The Government of Australia and several other groups asked to file friend-of-the-court briefs, and the Court allowed those requests. Other amici granted leave included professors of international law, the Washington Legal Foundation, the U.S. Chamber of Commerce, and the National Foreign Trade Council. The case came to the Court on a petition to review a decision by the United States Court of Appeals for the Ninth Circuit, and the Supreme Court agreed to take the case.

Reasoning

The Court’s key procedural action addressed whether the Ninth Circuit’s judgment should remain in place given the Supreme Court’s recent decision in Kiobel v. Royal Dutch Petroleum Co. The Court granted review, vacated the Ninth Circuit’s judgment, and remanded the case to that court for further consideration specifically in light of Kiobel. In effect, the Justices instructed the lower court to reassess its ruling under the guidance provided by the Kiobel decision.

##############################

◆ What you will do ◆
a) Copy word for word everything in the case summary from "The Government of" down to "take the case.".
b) Decide whether each statement agrees with the case summary, answering yes or no and quoting the words that settle it: (i) The Court allowed the Government of Australia to file a friend-of-the-court brief. (ii) The Supreme Court upheld the Ninth Circuit's judgment. (iii) The case reached the Supreme Court from the Court of Appeals for the Fifth Circuit.
c) Extend the case summary with a few sentences that pick up after its final sentence.
The lines after this point come from a separate source.

◆ Source material ◆

##############################

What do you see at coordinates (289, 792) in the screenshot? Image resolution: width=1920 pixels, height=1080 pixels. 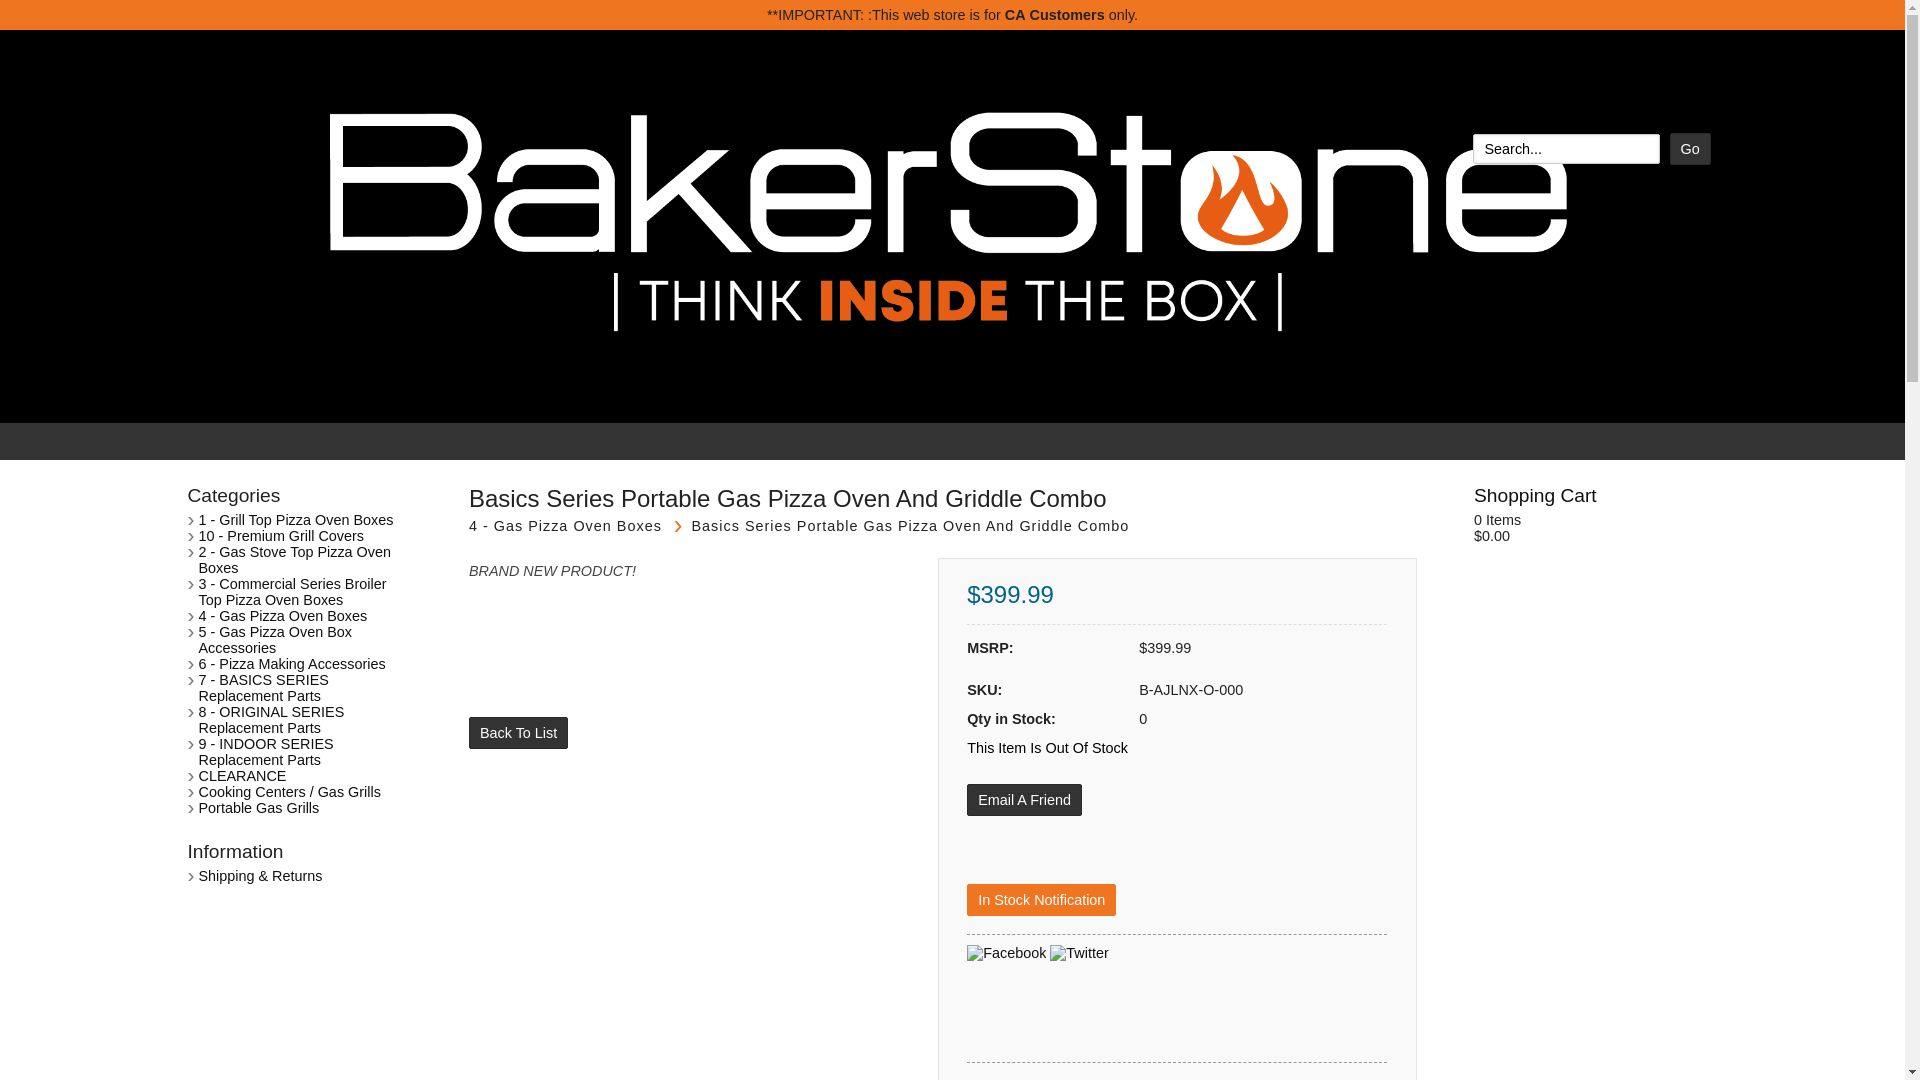 I see `Cooking Centers / Gas Grills` at bounding box center [289, 792].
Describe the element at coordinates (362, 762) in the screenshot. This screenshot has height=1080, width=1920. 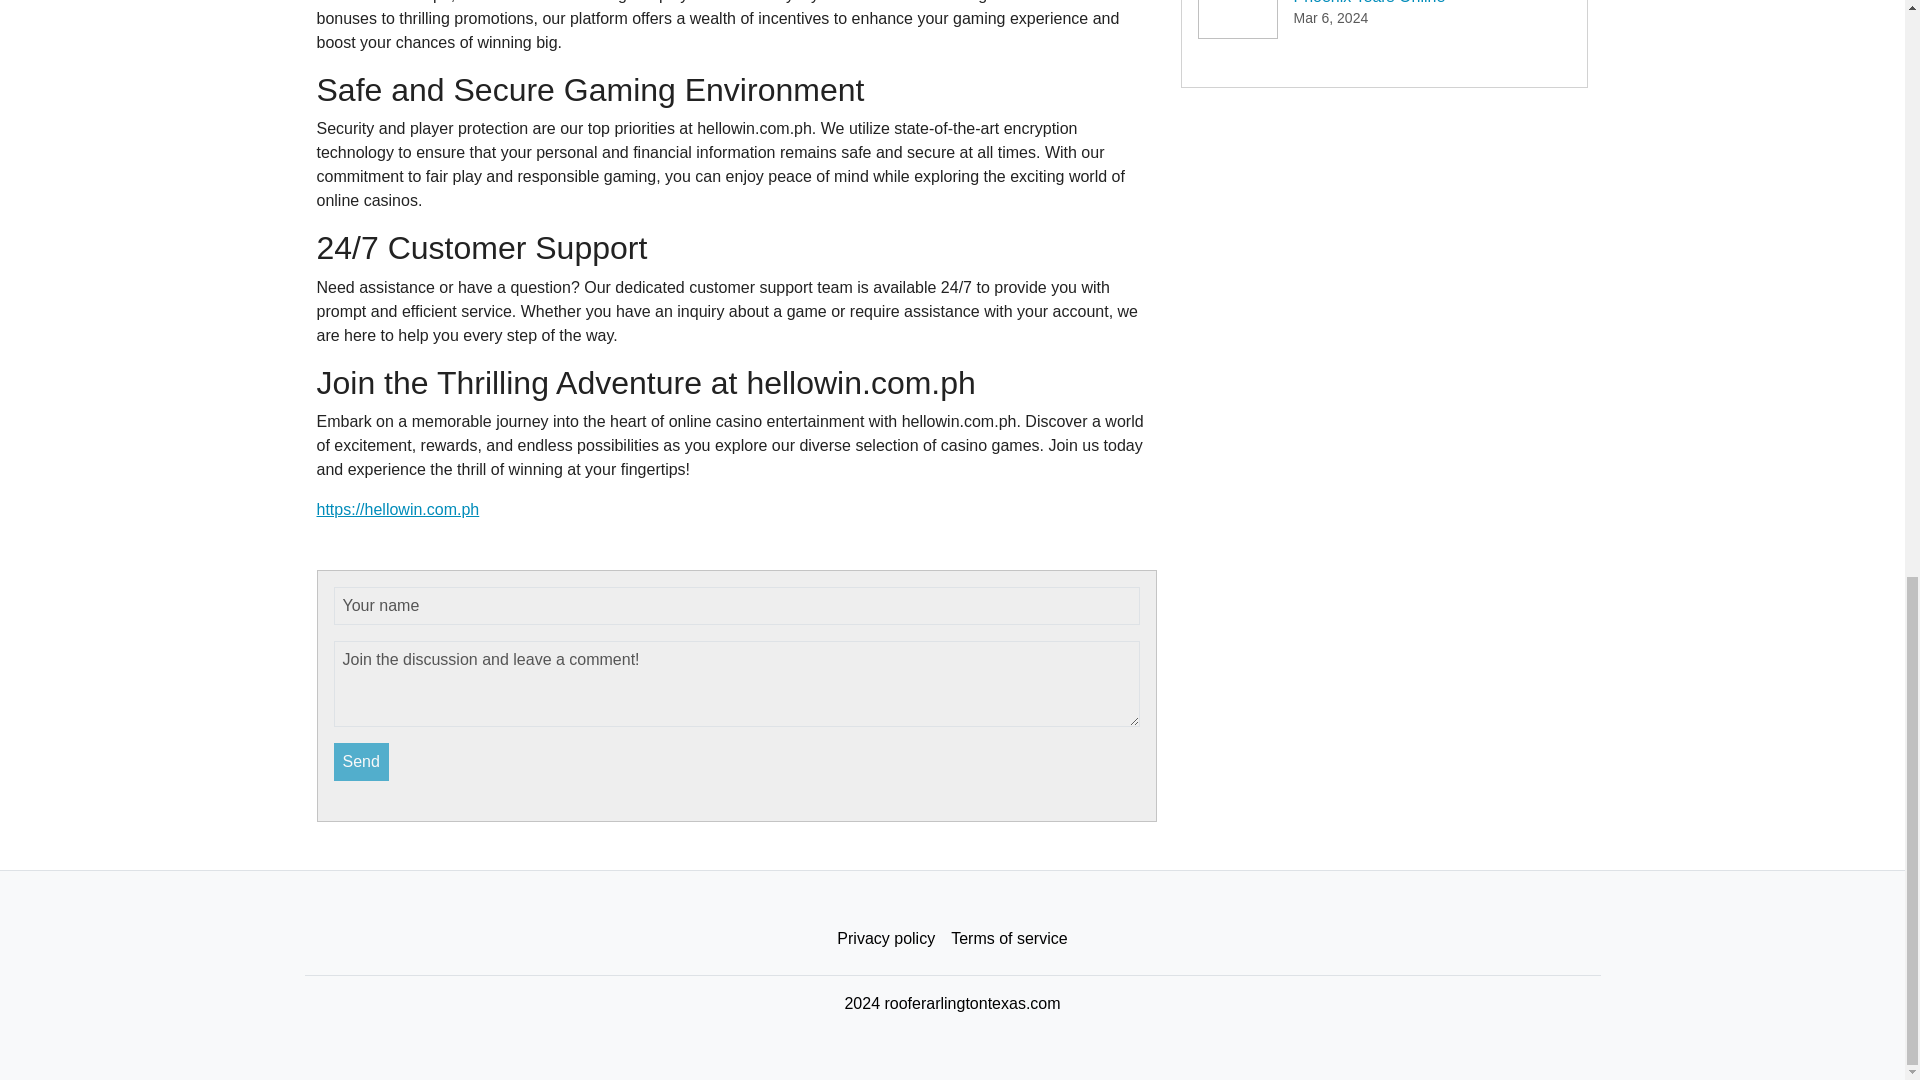
I see `Send` at that location.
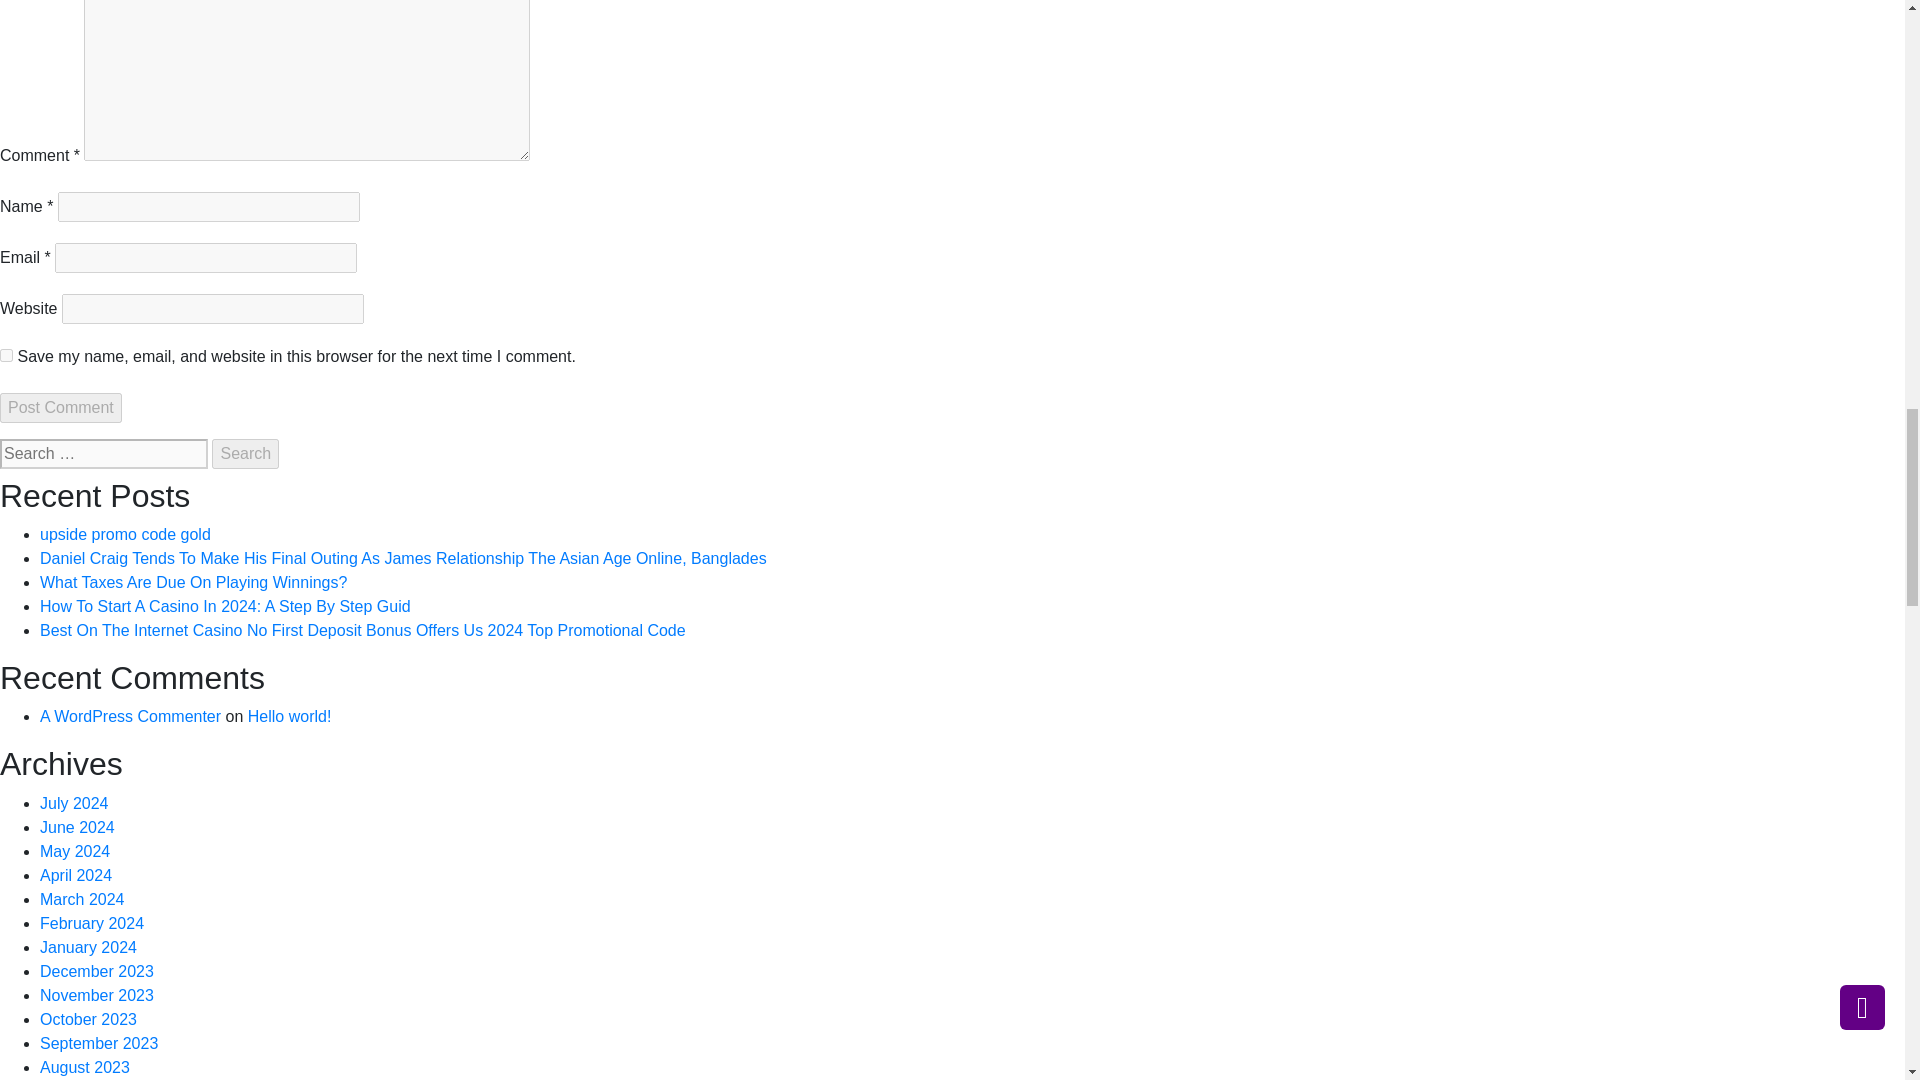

##############################

◆ Response list ◆
a)
The Government of Australia and several other groups asked to file friend-of-the-court briefs, and the Court allowed those requests. Other amici granted leave included professors of international law, the Washington Legal Foundation, the U.S. Chamber of Commerce, and the National Foreign Trade Council. The case came to the Court on a petition to review a decision by the United States Court of Appeals for the Ninth Circuit, and the Supreme Court agreed to take the case.

b)
(i) Yes: "The Government of Australia and several other groups asked to file friend-of-the-court briefs, and the Court allowed those requests."
(ii) No: "The Court granted review, vacated the Ninth Circuit’s judgment, and remanded the case to that court for further consideration specifically in light of Kiobel."
(iii) No: "a decision by the United States Court of Appeals for the Ninth Circuit"

c)
Real world impact

The Ninth Circuit must reopen its analysis and may reach a different result after applying Kiobel. The immediate practical effect falls on the parties in this Ninth Circuit case and on other litigants and lower courts facing similar questions, who may see pending rulings revisited. Because the Supreme Court vacated and remanded rather than resolving the underlying merits, the outcome is not final and could change after further proceedings.

Dissents or concurrances

Justice Kagan did not participate in the consideration or decision of the motions and the petition.